7月9日、鷺森別院本堂で平和を希う念仏者の集いが勤修され、教区内僧侶、門信徒300人が参拝した。
 この集いは、1994年(平成6)7月8日、戦後50年の節目に、和歌山市民会館大ホールで「全戦没者50年追悼法要」が勤修されたのが始まり。それ以降、和歌山教区では、和歌山市大空襲があった7月9日(1945年)に、この日を「平和の日」と位置づけ、いのちの尊厳を守る取り組みとして毎年開催。今回で22回目を迎えた。

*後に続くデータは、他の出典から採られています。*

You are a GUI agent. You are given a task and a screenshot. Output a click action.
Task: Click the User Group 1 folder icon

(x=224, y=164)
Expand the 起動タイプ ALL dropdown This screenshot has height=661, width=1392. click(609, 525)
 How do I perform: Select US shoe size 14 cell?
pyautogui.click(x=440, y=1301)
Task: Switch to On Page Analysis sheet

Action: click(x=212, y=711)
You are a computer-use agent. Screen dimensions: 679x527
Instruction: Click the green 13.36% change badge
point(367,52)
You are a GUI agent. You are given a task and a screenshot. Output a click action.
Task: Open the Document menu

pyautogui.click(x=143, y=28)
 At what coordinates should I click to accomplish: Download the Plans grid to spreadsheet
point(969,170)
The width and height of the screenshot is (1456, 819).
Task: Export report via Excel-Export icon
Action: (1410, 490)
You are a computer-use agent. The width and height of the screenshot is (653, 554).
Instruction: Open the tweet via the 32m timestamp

 各組から代表者が1人ずつ出勤して追悼法要が勤修され、続いて、東京仏教学院講師、アーユス仏教国際協力ネットワーク理事の本多靜芳さんが「まことの平和と真宗~世の中安穏なれ~」と題して講演。仏さまのみ教えに照らされて自分自身の生き方を深く見つめるとき、自ずとお恥ずかしいなぁという慚愧の念で戦没者と向き合っていくという思いが生まれる。怨親平等のみ教えは、戦争でなくなったすべての命の尊さに目覚めさせる。そして人びとに、命の奪い合いをさせる戦争を再びしない、させないという反戦非戦の決意へと促すのだと参拝者に語りかけた。